Fast Fourier Transform: Algorithm Principles and Iterative Implementation
Polynomial Representations
A polynomial $A(x) = \sum_{i=0}^{n-1} a_i x^i$ of degree $n-1$ admits two canonical representations. The coefficient representation stores the vector $[a_0, a_1, \ldots, a_{n-1}]$. Alternatively, the point-value representation consists of $n$ distinct evaluation pairs ${(x_0, A(x_0)), (x_1, A(x_1)), \ldots, (x_{n-1}, A(x_{n-1}))}$.

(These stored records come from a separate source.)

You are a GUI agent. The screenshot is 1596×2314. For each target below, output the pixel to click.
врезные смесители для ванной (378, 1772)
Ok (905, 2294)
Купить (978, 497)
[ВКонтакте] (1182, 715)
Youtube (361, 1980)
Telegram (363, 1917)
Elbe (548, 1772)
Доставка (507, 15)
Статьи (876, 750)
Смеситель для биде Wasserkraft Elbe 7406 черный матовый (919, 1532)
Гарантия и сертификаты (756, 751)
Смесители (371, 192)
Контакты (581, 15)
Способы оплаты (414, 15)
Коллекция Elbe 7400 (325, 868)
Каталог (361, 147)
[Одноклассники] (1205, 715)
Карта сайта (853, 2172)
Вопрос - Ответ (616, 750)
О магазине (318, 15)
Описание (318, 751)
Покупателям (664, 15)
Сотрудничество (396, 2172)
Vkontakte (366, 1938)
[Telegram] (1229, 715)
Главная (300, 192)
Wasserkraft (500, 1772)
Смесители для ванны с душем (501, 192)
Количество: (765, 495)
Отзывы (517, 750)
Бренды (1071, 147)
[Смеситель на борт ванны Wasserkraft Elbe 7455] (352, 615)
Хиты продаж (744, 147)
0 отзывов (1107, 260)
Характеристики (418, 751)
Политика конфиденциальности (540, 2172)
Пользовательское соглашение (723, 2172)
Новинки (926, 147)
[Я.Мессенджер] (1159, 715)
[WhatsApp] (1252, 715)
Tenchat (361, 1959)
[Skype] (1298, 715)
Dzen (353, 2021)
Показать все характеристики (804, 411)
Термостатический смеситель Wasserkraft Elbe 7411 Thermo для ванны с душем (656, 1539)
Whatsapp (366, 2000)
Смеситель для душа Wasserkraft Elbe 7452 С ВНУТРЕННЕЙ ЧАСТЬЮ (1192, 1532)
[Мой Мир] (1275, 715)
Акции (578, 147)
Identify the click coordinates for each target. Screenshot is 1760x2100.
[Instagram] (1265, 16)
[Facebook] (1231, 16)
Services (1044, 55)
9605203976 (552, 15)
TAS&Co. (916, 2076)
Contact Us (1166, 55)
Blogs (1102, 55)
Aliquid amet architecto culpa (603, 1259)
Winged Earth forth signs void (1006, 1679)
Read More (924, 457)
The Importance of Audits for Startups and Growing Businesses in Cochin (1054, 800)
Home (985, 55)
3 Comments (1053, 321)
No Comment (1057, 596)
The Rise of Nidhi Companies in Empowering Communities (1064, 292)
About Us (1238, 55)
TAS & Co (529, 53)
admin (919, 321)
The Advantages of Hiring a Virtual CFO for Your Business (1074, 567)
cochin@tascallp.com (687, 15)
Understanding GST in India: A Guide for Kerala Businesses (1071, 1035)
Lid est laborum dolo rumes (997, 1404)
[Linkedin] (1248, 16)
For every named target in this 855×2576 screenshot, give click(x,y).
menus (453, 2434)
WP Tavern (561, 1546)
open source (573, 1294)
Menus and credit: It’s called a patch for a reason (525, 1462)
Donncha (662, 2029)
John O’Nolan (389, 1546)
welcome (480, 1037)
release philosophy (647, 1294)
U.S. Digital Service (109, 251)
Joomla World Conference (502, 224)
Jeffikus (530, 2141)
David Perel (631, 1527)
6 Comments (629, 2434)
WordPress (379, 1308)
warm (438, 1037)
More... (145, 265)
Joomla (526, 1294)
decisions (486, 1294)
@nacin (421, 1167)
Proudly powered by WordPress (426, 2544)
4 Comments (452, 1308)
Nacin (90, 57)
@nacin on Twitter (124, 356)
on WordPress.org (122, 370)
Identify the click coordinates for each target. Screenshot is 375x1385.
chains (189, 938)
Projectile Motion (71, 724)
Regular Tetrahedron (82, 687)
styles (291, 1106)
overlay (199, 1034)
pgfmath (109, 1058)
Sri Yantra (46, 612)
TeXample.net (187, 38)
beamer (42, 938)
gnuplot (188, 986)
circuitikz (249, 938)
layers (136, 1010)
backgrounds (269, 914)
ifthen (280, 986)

Point-value representations enable $O(n)$ polynomial multiplication: if $C(x) = A(x) \cdot B(x)$, then $C(x_i) = A(x_i) \cdot B(x_i)$ for any evaluation point $x_i$. The computational bottleneck lies in converting between coefficient and point-value forms efficiently.
Complex Roots of Unity
The Discrete Fourier Transform evaluates polynomials at the $n$-th roots of unity. Define $\omega_n = e^{2\pi i/n}$, where these complex numbers satisfy:
- Periodicity: $\omega_n^{k+n} = \omega_n^k$
- Reflection: $\omega_n^{k+n/2} = -\omega_n^k$ for even $n$
- Halving: $\omega_n^{2k} = \omega_{n/2}^k$
These properties enable the decomposition of large DFTs into smaller transforms.
The Forward Transform
To compute $A(\omega_n^k)$ for all $k \in [0, n-1)$, partition $A(x)$ by parity of indices:
$$A(x) = A_{\text{even}}(x^2) + x \cdot A_{\text{odd}}(x^2)$$
where $A_{\text{even}}$ contians coefficients $a_0, a_2, \ldots$ and $A_{\text{odd}}$ contains $a_1, a_3, \ldots$. Substituting $\omega_n^k$ yields:
$$A(\omega_n^k) = A_{\text{even}}(\omega_{n/2}^k) + \omega_n^k \cdot A_{\text{odd}}(\omega_{n/2}^k)$$
For indices in the second half ($k + n/2$):
$$A(\omega_n^{k+n/2}) = A_{\text{even}}(\omega_{n/2}^k) - \omega_n^k \cdot A_{\text{odd}}(\omega_{n/2}^k)$$
This recurrence reduces the time complexity from $O(n^2)$ to $O(n \log n)$ via divide-and-conquer.
Inverse Transformation
Recovering coefficients from point-values requires evaluating the polynomial at the conjugate roots $\omega_n^{-k}$ and normalizing by $n$:
$$a_k = \frac{1}{n} \sum_{j=0}^{n-1} y_j \omega_n^{-jk}$$
where $y_j = A(\omega_n^j)$. This symmetry permits using identical algorithmic strucutre for both forward and inverse transforms, differing only by the sign of the exponent and a scaling factor.
Iterative Optimization
Bit-Reversal Permutation
The recursive decomposition induces a specific ordering equivalent to bit-reversed indices. For a transform of size $n = 2^m$, if $j$ represents the bitwise reversal of $i$ (e.g., $001_2 \to 100_2$ for $n=8$), swapping elements at positions $i$ and $j$ (when $j > i$) eliminates recursive calls.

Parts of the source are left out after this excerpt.